Fossil fuel divestment slows climate change, puts WWU on right side of history

San Francisco recently divested from fossil fuels, as did Oslo, Norway. These two international cities stand with hundreds of communities, churches, associations, foundations, universities and individuals as testaments to making a bold choice to stop funding the known primary cause of climate change.

The Western Washington University Foundation has also been presented with the opportunity to divest from fossil fuels, thanks to the leadership of Western’s conscientious Associated Students board and student body. While the foundation decided to not take this positive action last fall, the issue remains as crucial as ever and students continue to advocate for divestment.

Our university president has said that divestment is a diversion from the real issue at hand. Yes, divestment is a statement and primarily a symbolic act, but symbolism has profound effects. It is not a diversion to take a stand by joining with others to collectively define this symbolic act, because together these acts not only alter the conversation, they can serve as catalysts for essential and practical change. So yes, like Rosa Parks sitting down on a bus, let us with a singular statement put Western on the right side of history and contribute to the fight against fossil fuel driven climate change.

However, we do respectfully disagree that divestment from fossil fuels is at odds with the foundation’s mission of raising money. Western must be clear that our efforts, words and financial considerations align with our values. We would not invest in companies discriminating against part of our populace or trading in violence. Can we deny that investing in the fossil fuel industry is anything less than tacit concurrence with destroying the very environment that sustains life? Can we fulfill our commitment to the highest standards of integrity, honesty and truth-seeking while profiting from an industry whose allies have been persuasively shown to have worked to undermine climate science and public literacy?

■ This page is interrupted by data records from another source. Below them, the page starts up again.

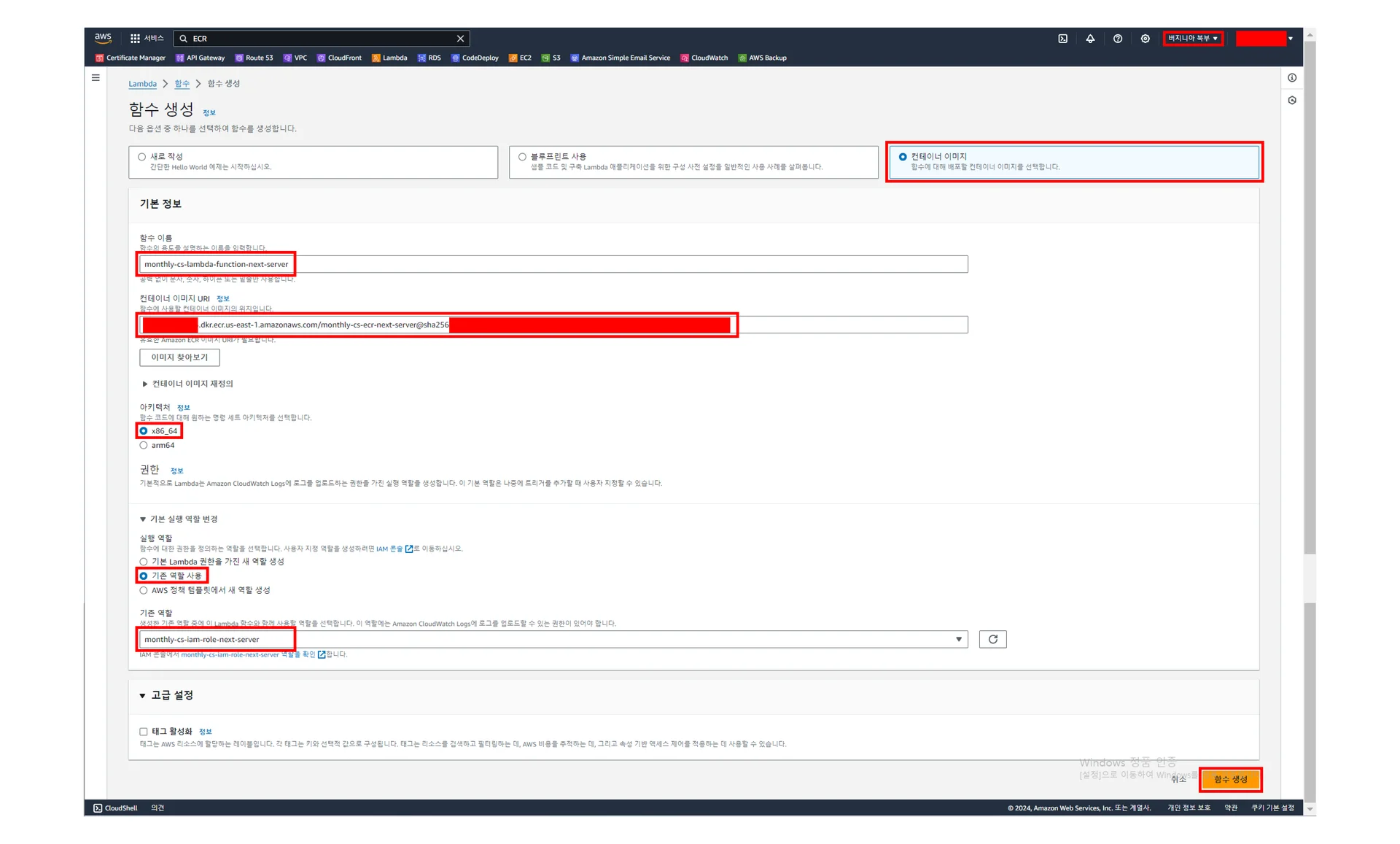1400x844 pixels.
Task: Open CloudShell icon in top navigation bar
Action: [1062, 39]
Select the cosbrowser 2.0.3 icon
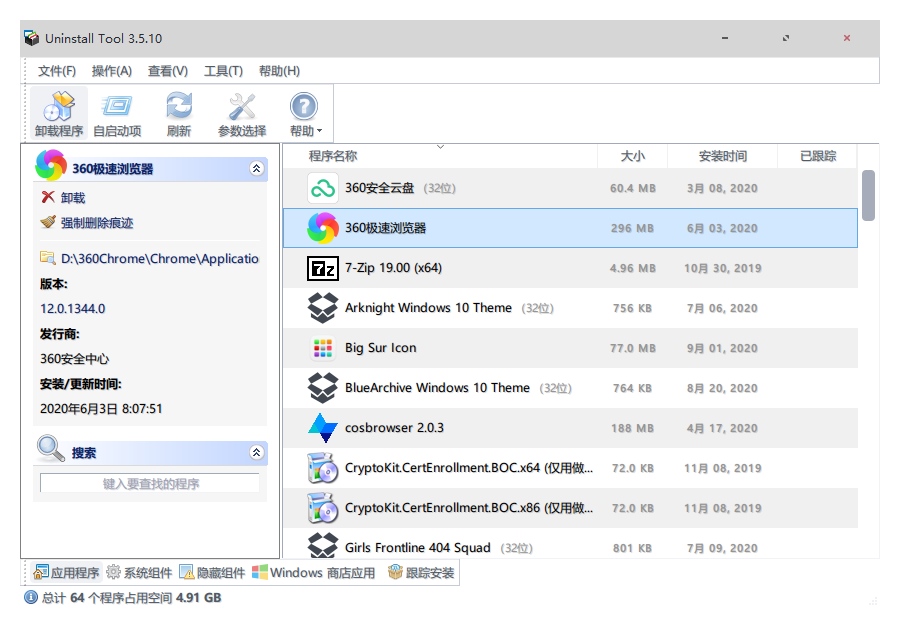This screenshot has height=627, width=900. [x=322, y=428]
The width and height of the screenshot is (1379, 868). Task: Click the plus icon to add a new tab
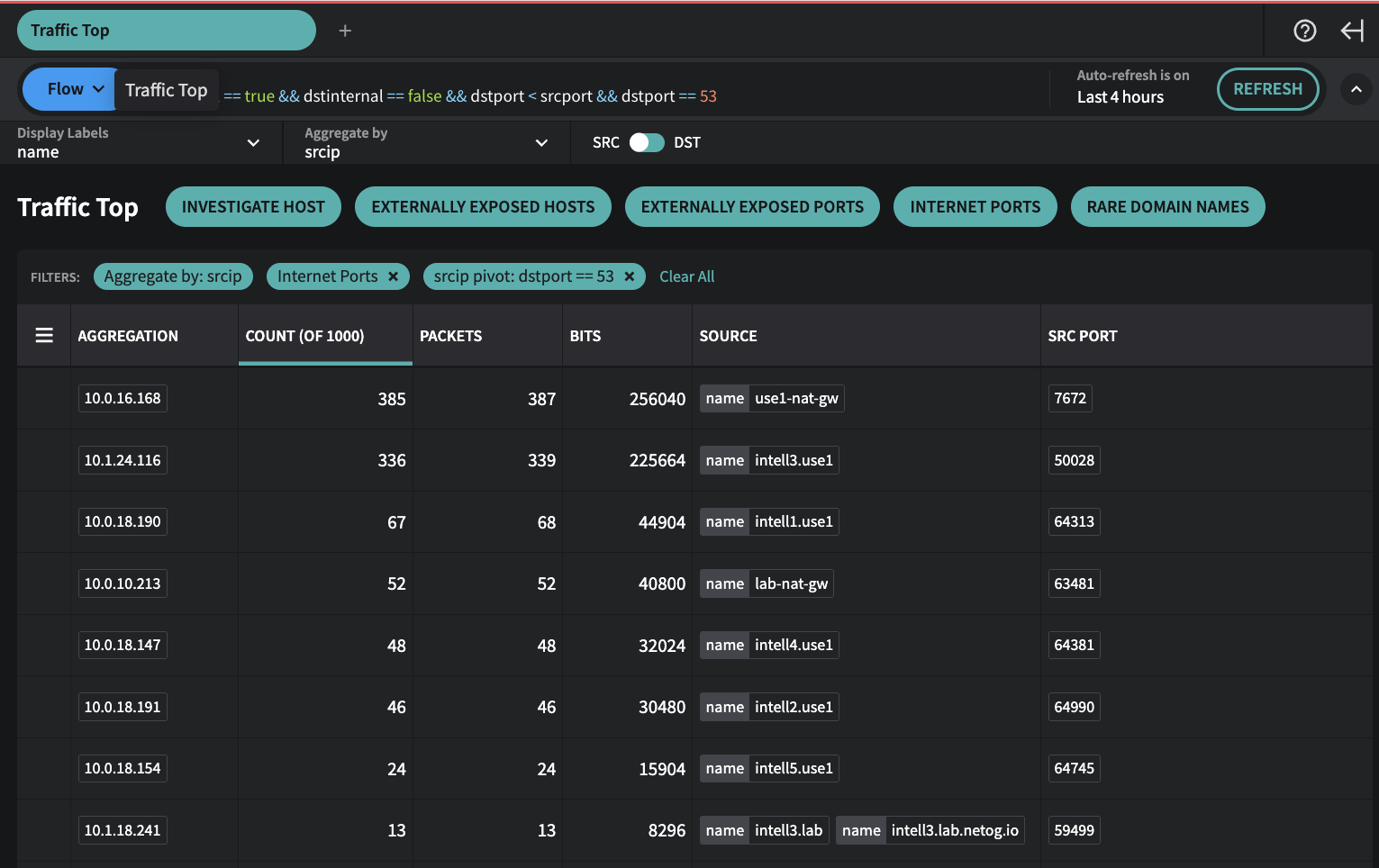[x=345, y=30]
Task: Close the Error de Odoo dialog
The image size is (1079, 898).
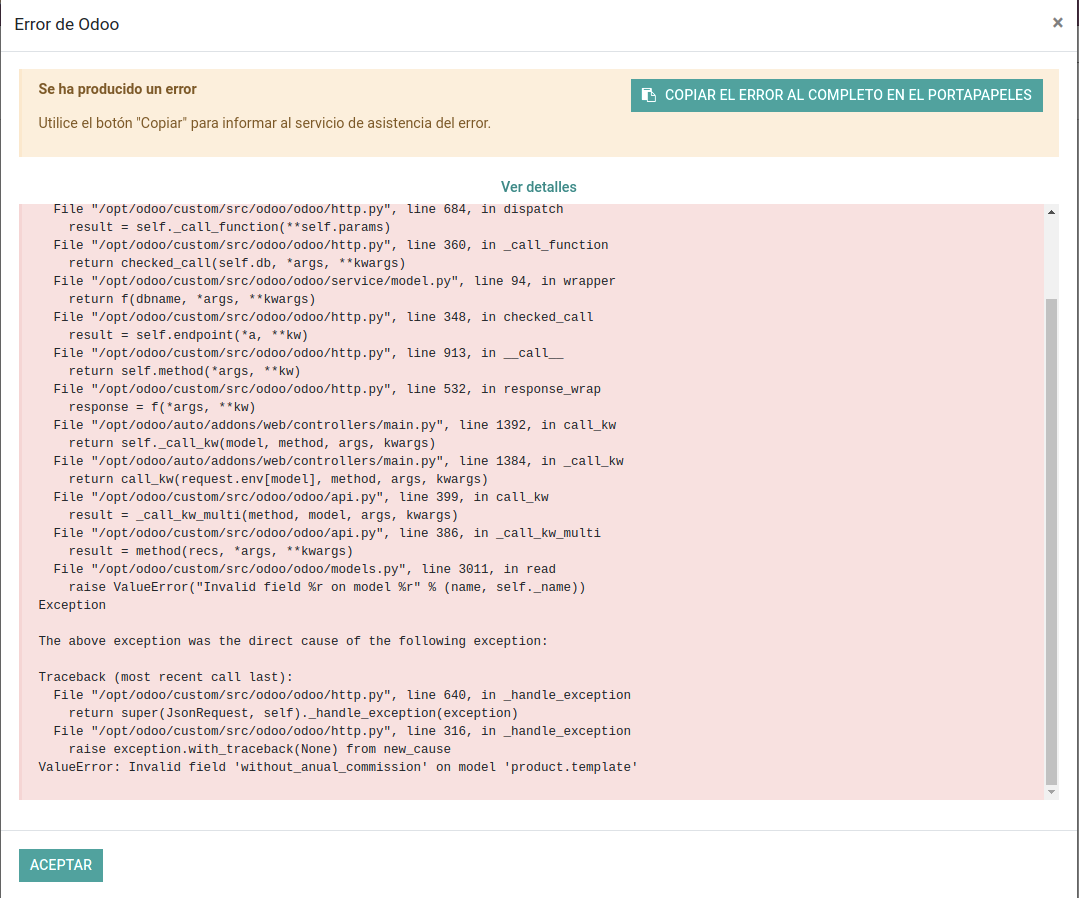Action: (x=1057, y=23)
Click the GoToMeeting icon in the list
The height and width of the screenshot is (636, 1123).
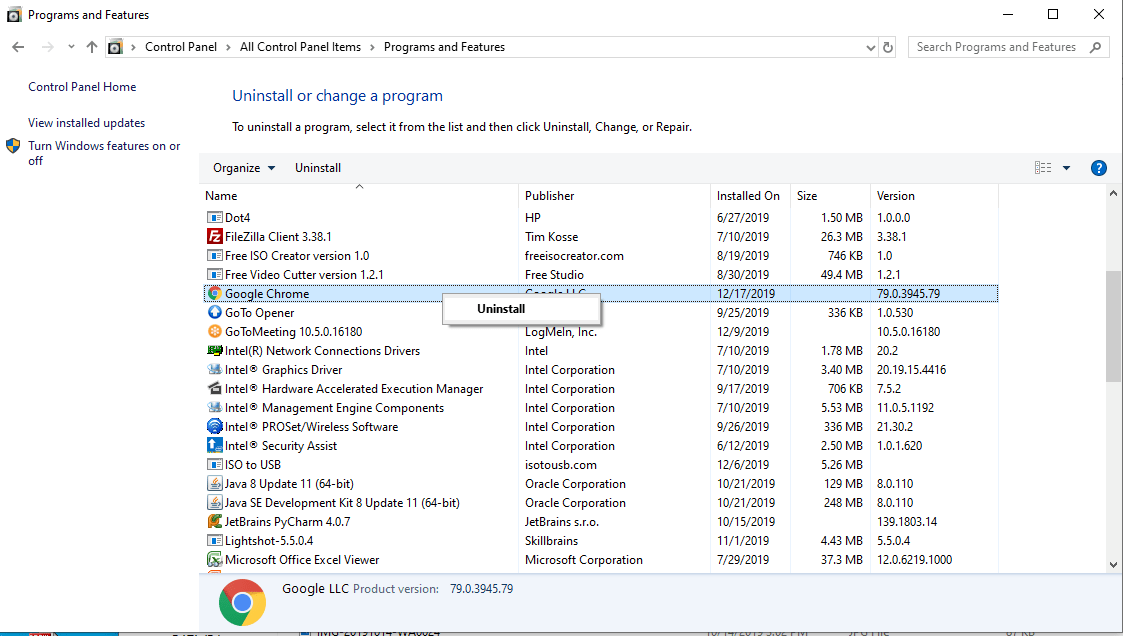(214, 331)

We have faith in our colleagues at Western Washington University, including the foundation to stop funding and aligning with the primary cause of climate change. We are confident in their ability to utilize this opportunity to link Western to directions and values that are intrinsic to a forward-thinking institution, an innovative state and a healthy society.

Opting to not take a stand is effectively a choice for the status quo. Evidence of the relationship between human activity and global climate chaos is incontrovertible. Taking no action is neither a feasible nor an ethical option.

People everywhere, in groups and personally, are coming to realize the moral magnitude of the moment. So where does Western stand at this point in history?

The etiology of the term “university” conveys appreciation for the power inherent in multiple perspectives and interconnections, drawn together holistically and collaboratively. Wise principles and practices emerge best through shared commitment to the common good. Having planet and posterity as our priorities is essential. That, ultimately, is what divestment from fossil fuels and re-investment in sustainable and sensible alternatives is all about.

As a university, we claim to prepare individuals for a life of purpose and positive change. Western’s reputation is grounded in our commitment to providing students with the most empirically sound and ethically responsible education possible. By supporting divestment we support students, and best ensure their right to a healthy future. Divesting from fossil fuels is ultimately an investment in hope.